You can update the properties of worker nodes in a node pool by changing properties of the existing node pool, and then cycling the nodes. Before cycling the nodes, you can specify both a maximum allowed number of new nodes that can be created during the update operation, and a maximum allowed number of nodes that can be unavailable.

When you cycle the nodes, Container Engine for Kubernetes automatically replaces all existing worker nodes with new worker nodes that have the updated properties you specified.

When cycling nodes, Container Engine for Kubernetes cordons, drains, and terminates nodes according to the node pool's Cordon and drain options.

Balancing service availability and cost when cycling nodes

Container Engine for Kubernetes uses two strategies when cycling nodes:

  • Create new (additional) nodes, and then remove existing nodes: Container Engine for Kubernetes adds an additional node (or nodes) to the node pool with updated properties. When the additional node is active, Container Engine for Kubernetes cordons an existing node, drains the node, and removes the node from the node pool. This strategy maintains service availability, but costs more.
  • Remove existing nodes, and then create new nodes: Container Engine for Kubernetes cordons an existing node (or nodes) to make it unavailable, drains the node, and removes the node from the node pool. When the node has been removed, Container Engine for Kubernetes adds a new node to the node pool to replace the node that has been removed. This strategy costs less, but might compromise service availability.

To tailor Container Engine for Kubernetes behavior to meet your own requirements for service availability and cost, you can control and balance the two strategies by specifying:

  • The number of additional nodes to temporarily allow during the update operation (referred to as maxSurge). The greater the number of additional nodes that you allow, the more nodes Container Engine for Kubernetes can update in parallel without compromising service availability. However, the greater the number of additional nodes that you allow, the greater the cost.
  • The number of nodes to allow to be unavailable during the update operation (referred to as maxUnavailable). The greater the number of nodes that you allow to be unavailable, the more nodes Container Engine for Kubernetes can update in parallel without increasing costs. However, the greater the number of nodes that you allow to be unavailable, the more service availability might be compromised.

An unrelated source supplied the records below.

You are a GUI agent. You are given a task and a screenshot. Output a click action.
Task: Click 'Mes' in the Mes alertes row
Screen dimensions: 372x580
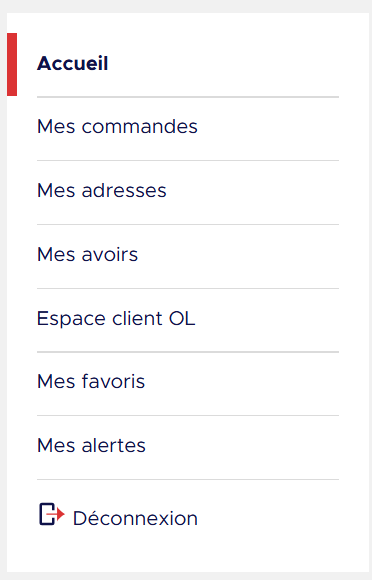[56, 445]
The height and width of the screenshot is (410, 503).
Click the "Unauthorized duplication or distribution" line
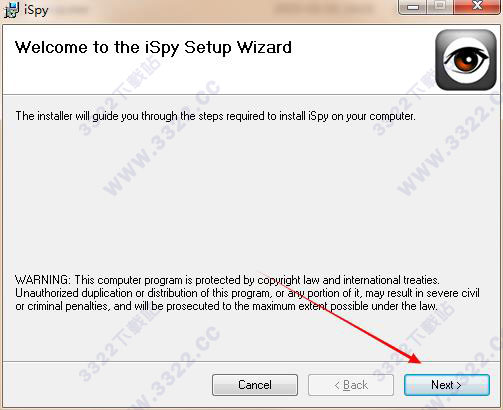coord(247,293)
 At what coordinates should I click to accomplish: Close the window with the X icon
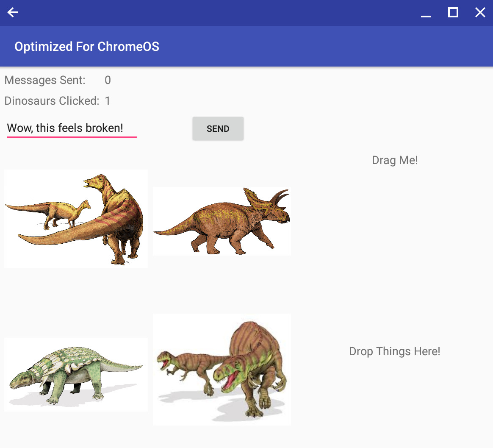(x=480, y=13)
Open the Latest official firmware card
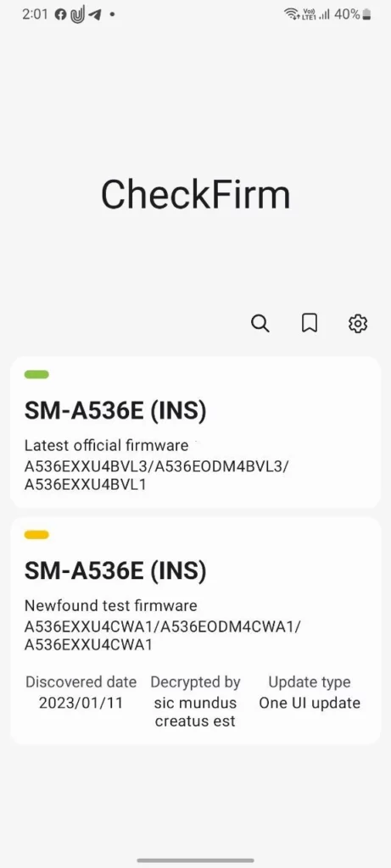The width and height of the screenshot is (391, 868). (x=195, y=432)
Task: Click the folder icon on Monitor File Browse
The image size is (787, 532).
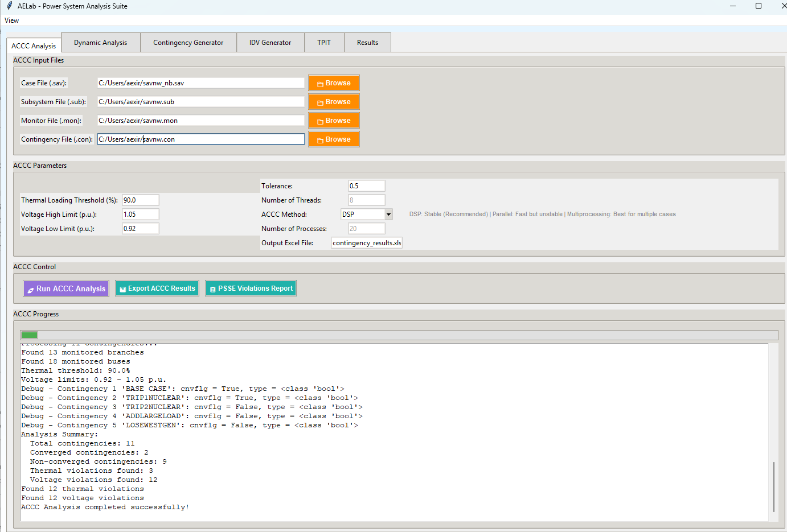Action: pyautogui.click(x=319, y=120)
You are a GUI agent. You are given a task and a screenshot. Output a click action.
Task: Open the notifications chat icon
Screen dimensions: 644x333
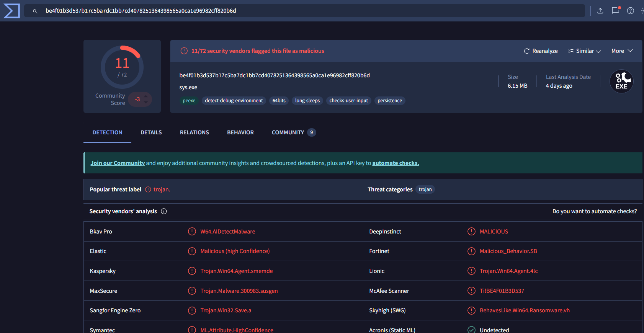pyautogui.click(x=615, y=10)
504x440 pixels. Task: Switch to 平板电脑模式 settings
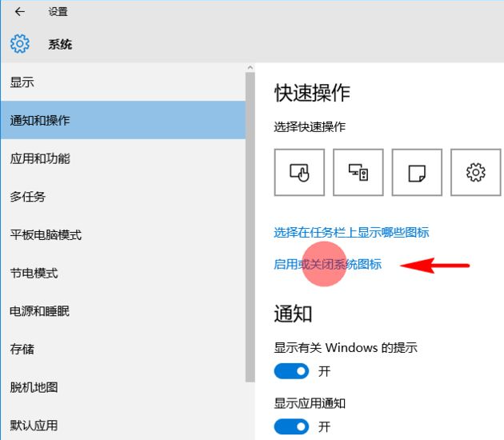[46, 235]
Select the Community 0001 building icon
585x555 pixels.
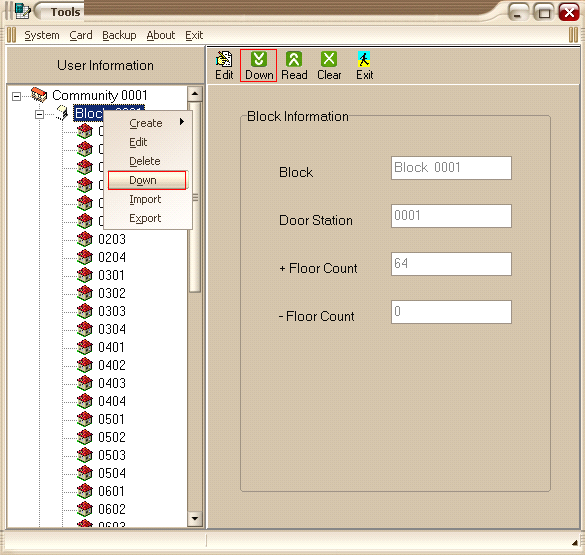click(39, 95)
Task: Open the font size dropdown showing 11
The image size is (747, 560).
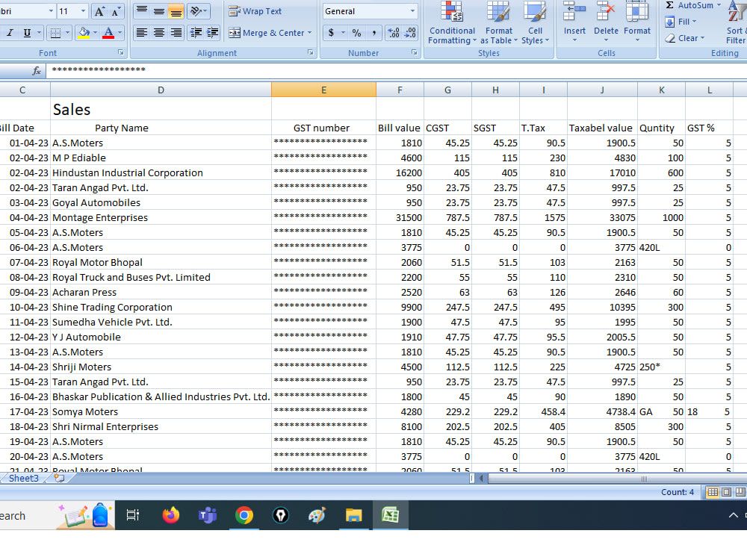Action: click(82, 11)
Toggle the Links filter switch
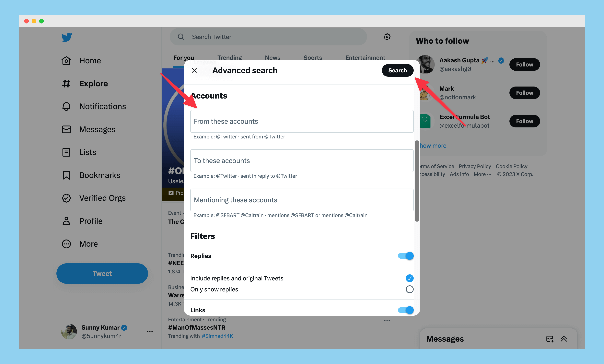 click(x=406, y=310)
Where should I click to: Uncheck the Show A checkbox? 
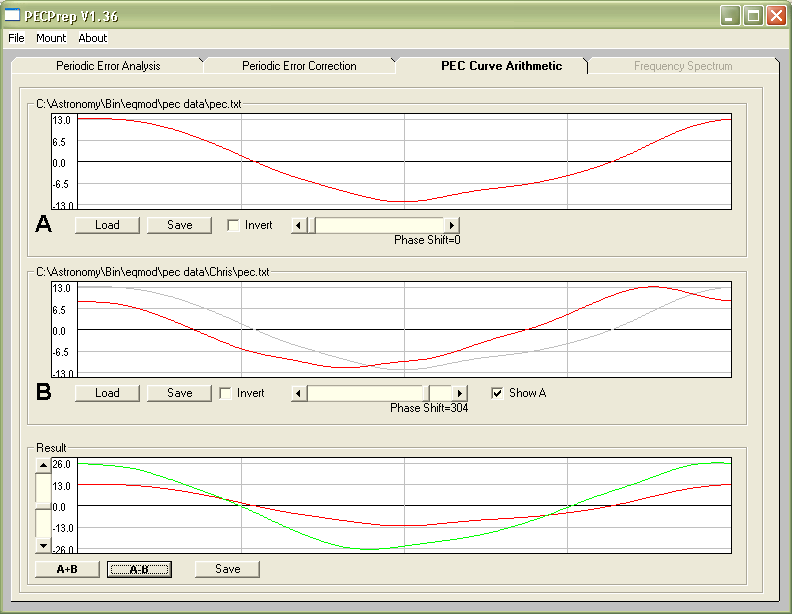[498, 394]
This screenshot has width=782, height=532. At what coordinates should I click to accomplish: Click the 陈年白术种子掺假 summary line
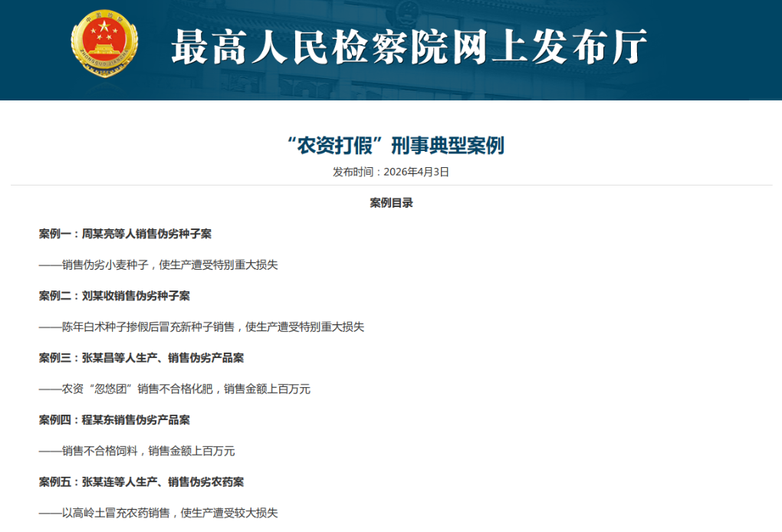202,327
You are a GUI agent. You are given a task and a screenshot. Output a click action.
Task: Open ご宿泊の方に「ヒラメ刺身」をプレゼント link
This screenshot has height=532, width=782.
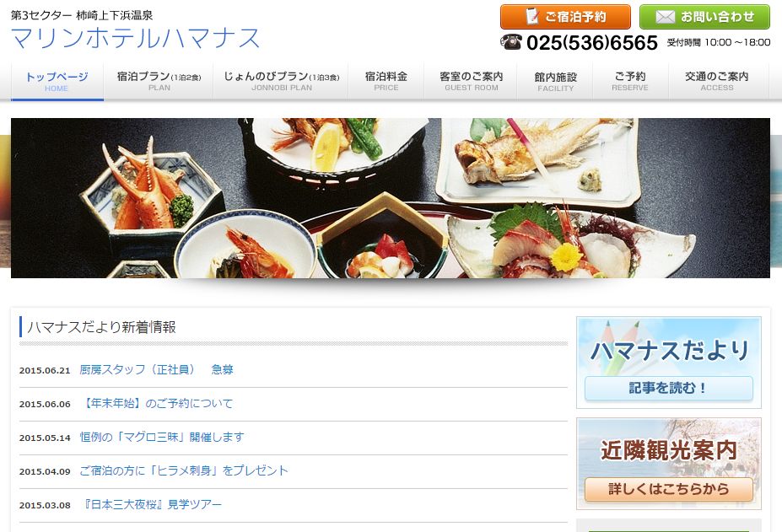(184, 470)
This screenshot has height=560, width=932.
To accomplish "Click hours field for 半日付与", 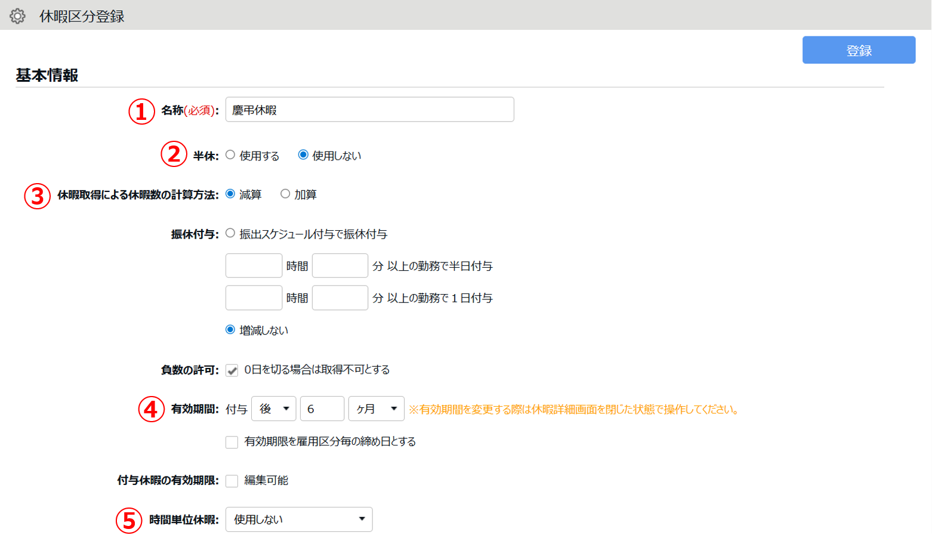I will 254,266.
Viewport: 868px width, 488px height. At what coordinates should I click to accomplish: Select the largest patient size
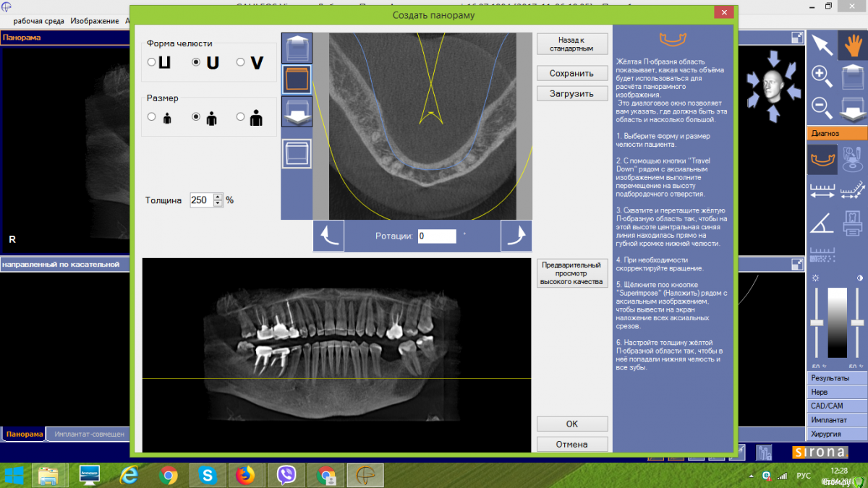(x=240, y=117)
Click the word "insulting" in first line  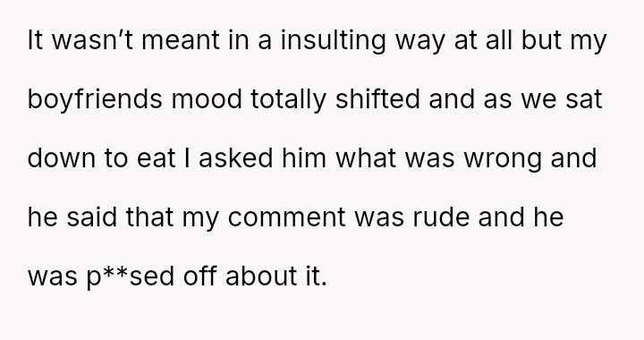point(334,41)
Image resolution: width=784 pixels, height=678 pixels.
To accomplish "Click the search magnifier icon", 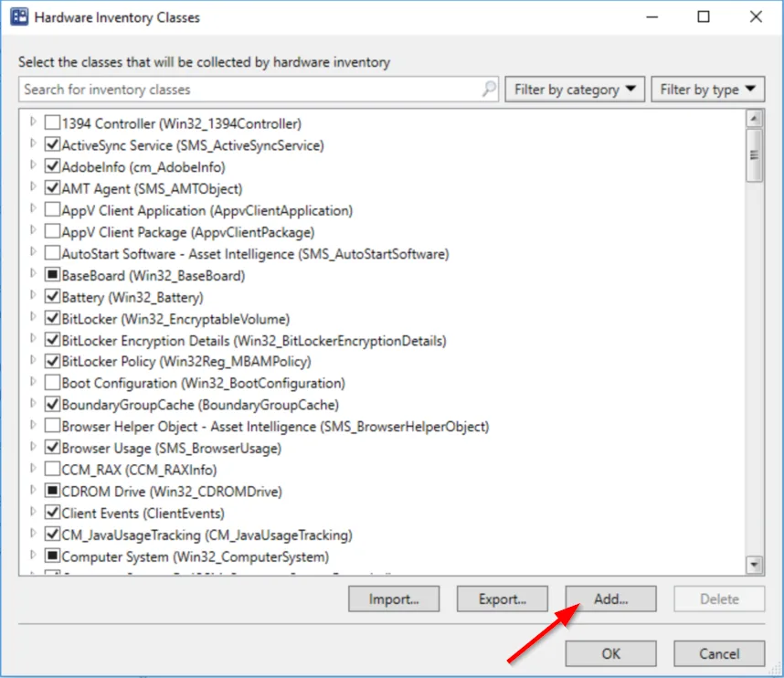I will [x=489, y=89].
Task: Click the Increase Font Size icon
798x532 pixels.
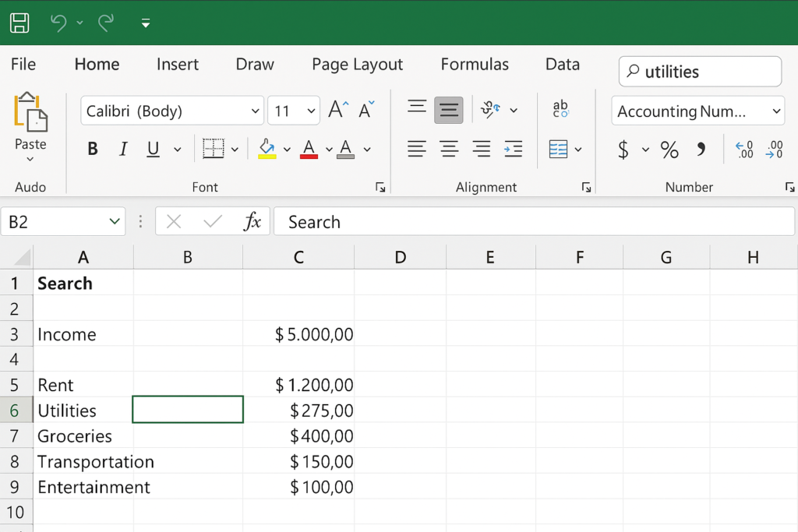Action: click(338, 110)
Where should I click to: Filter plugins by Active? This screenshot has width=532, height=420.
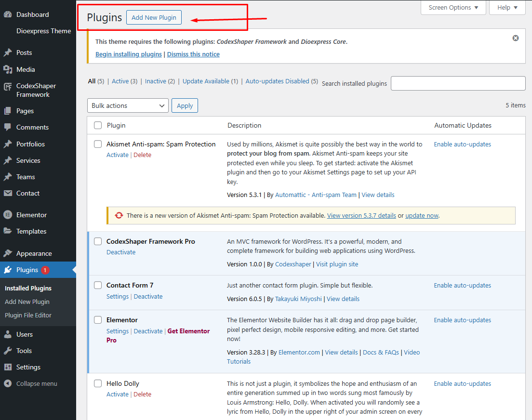[x=120, y=81]
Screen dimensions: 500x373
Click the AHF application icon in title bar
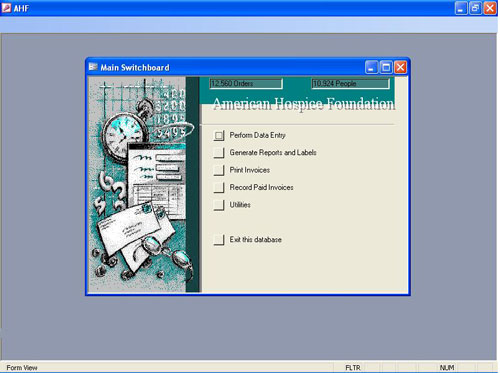pos(6,8)
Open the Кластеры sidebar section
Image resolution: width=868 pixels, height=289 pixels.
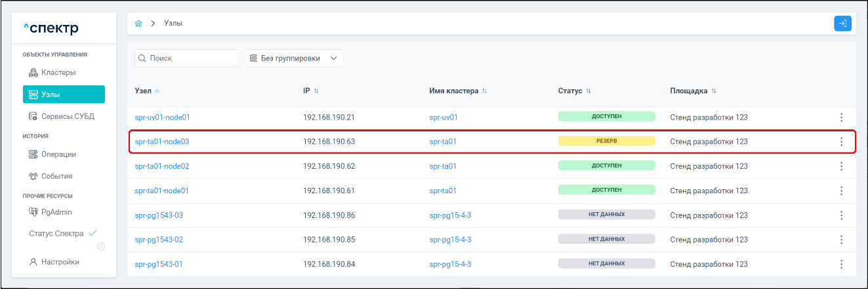pyautogui.click(x=58, y=72)
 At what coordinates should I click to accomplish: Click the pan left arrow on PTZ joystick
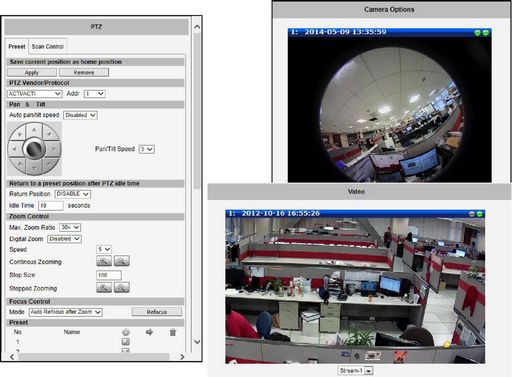14,149
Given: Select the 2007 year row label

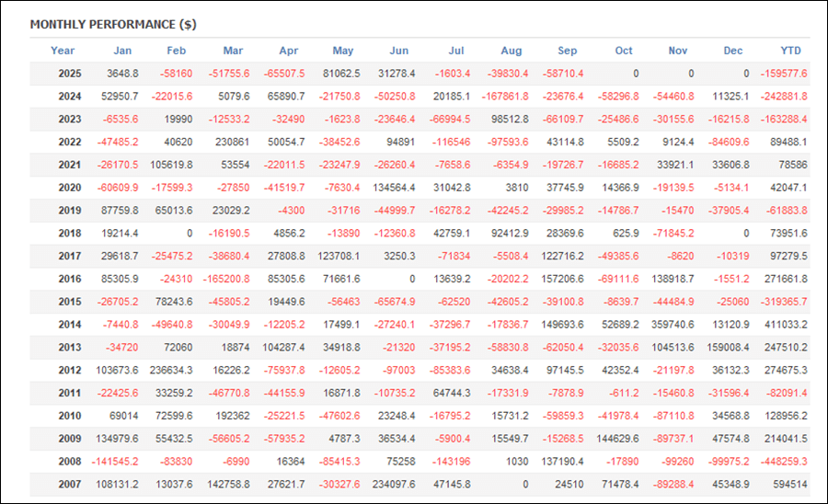Looking at the screenshot, I should (x=69, y=484).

In both cases, you can specify the allowed number of nodes as an integer, or as a percentage of the number of nodes shown in the node pool's Node count property in the Console (the node pool's Size property in the API). If you don't explicitly specify allowed numbers for additional nodes (maxSurge) and unavailable nodes (maxUnavailable), then the following defaults apply:

  • If you don't specify a value for either maxSurge or maxUnavailable, then maxSurge defaults to 1, and maxUnavailable defaults to 0.
  • If you only specify a value for maxSurge, then maxUnavailable defaults to 0.
  • If you only specify a value for maxUnavailable, then maxSurge defaults to 1.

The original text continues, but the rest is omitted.